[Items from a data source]
......

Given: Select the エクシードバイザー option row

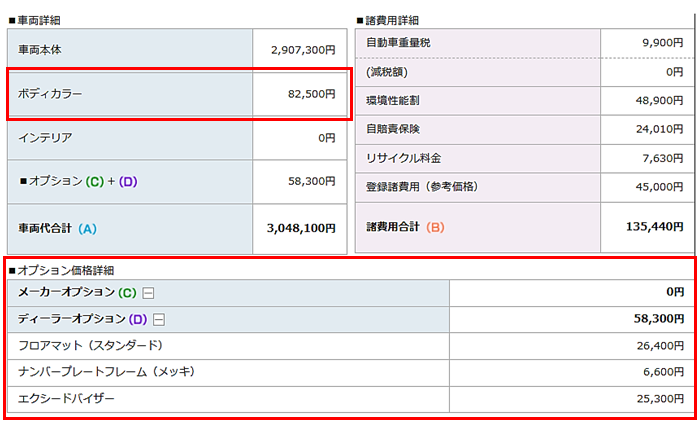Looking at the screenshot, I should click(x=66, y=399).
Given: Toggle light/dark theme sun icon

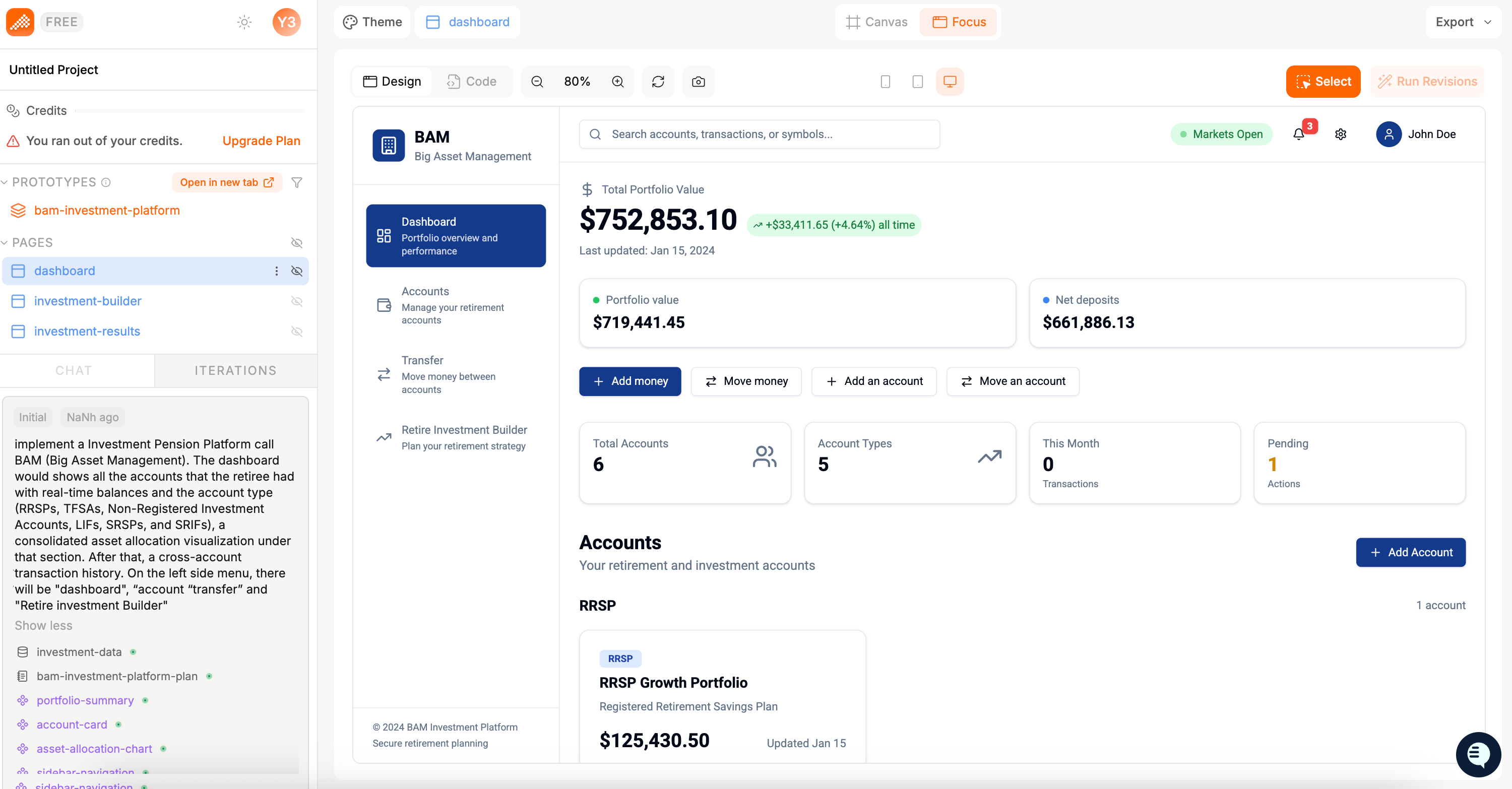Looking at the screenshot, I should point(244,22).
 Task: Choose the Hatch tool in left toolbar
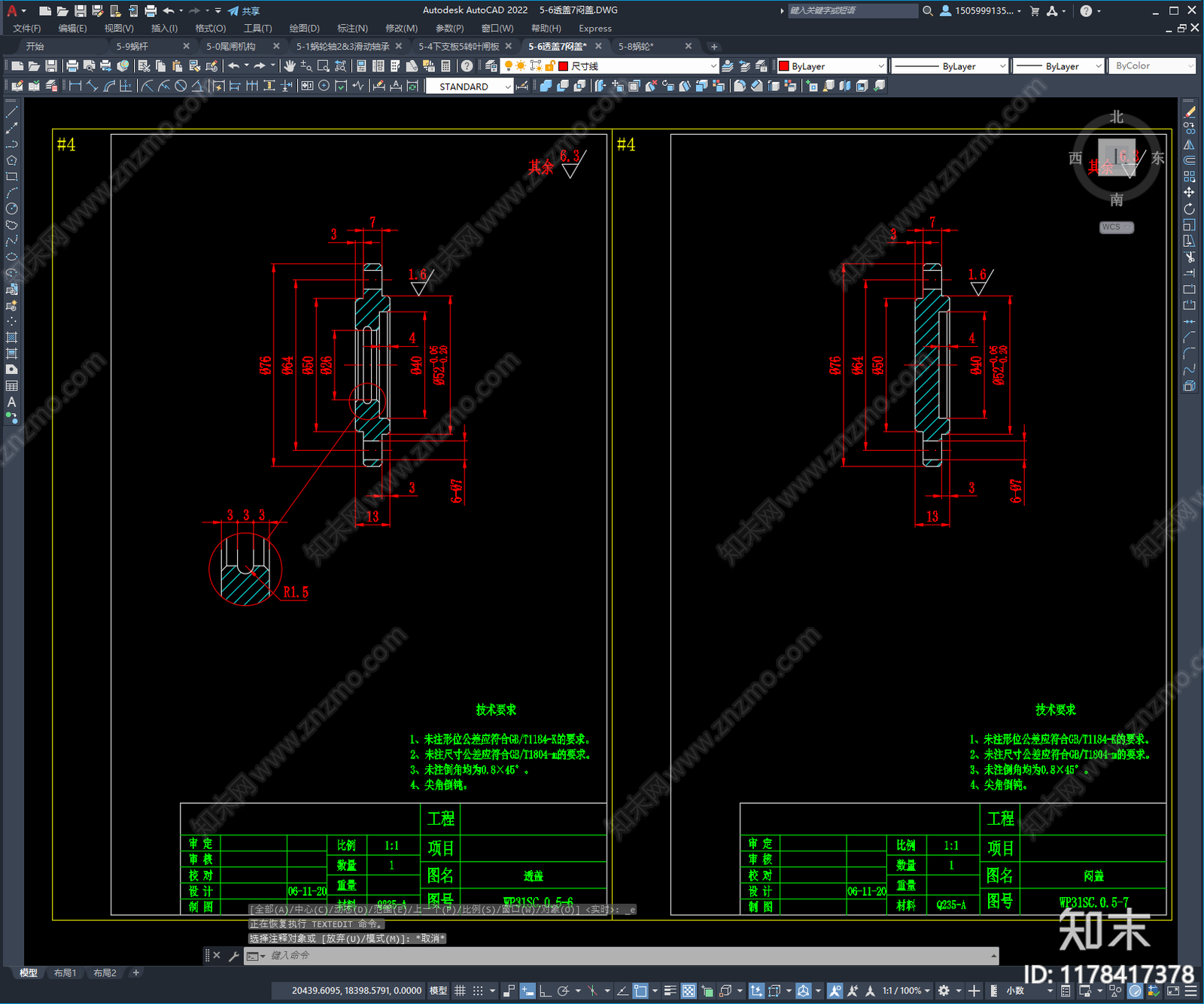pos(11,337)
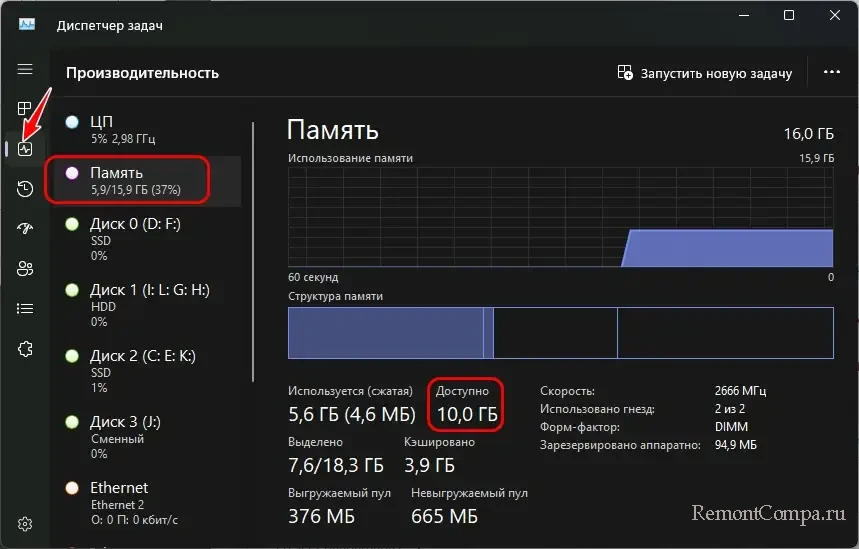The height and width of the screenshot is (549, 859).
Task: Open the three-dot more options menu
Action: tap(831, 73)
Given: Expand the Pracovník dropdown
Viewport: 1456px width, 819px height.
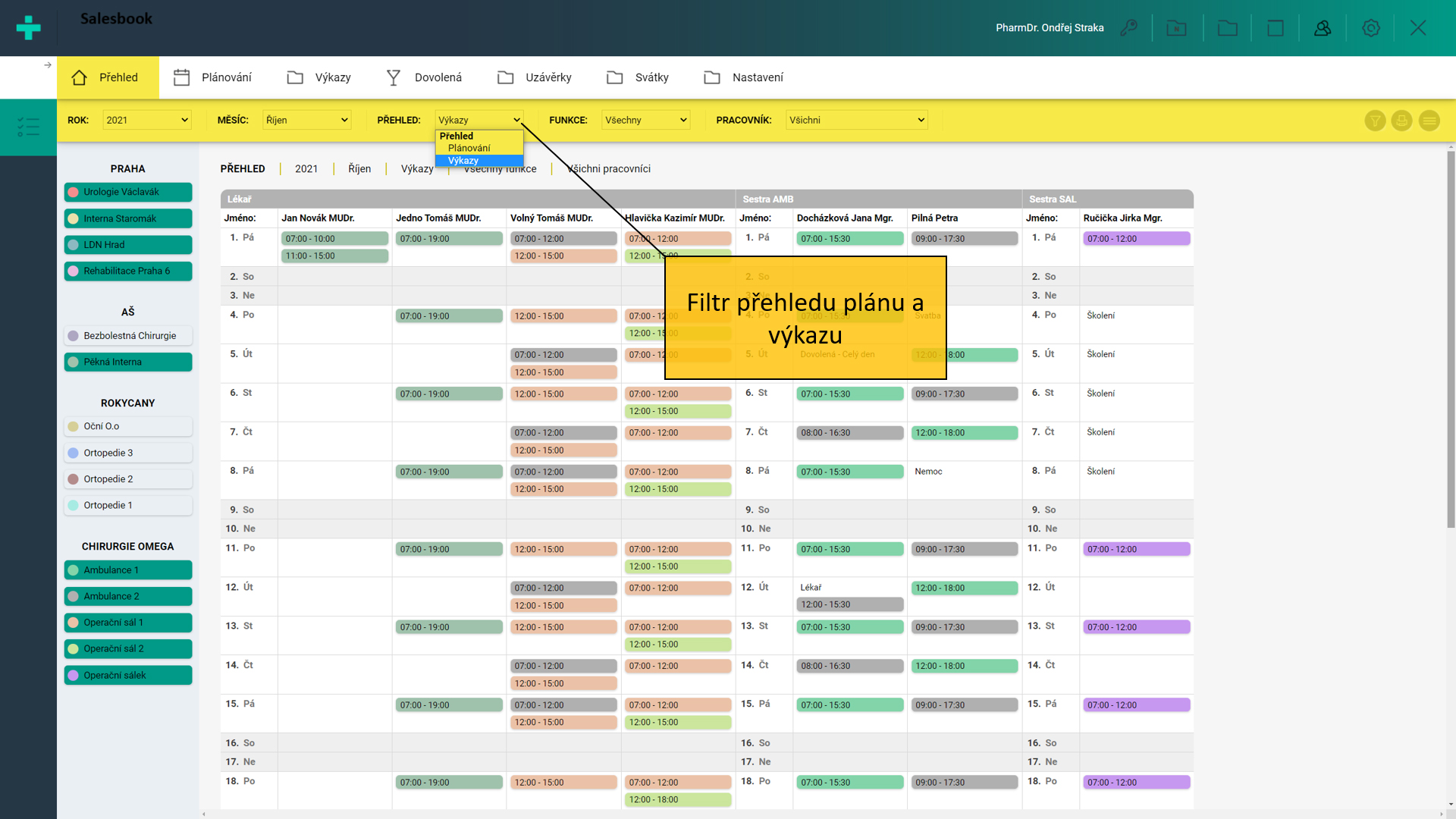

......

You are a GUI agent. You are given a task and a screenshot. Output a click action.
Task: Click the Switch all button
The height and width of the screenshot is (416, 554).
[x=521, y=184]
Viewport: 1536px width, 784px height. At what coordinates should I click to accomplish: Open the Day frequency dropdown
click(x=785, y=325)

......

Reproduce without any change the lines of the records running from the line with "You are a GUI" to the line with "click(x=785, y=325)", with both of those lines included.

FINAL ANSWER -
You are a GUI agent. You are given a task and a screenshot. Output a click action.
Task: Click the Switch all button
The height and width of the screenshot is (416, 554).
[x=521, y=184]
Viewport: 1536px width, 784px height. At what coordinates should I click to accomplish: Open the Day frequency dropdown
click(x=785, y=325)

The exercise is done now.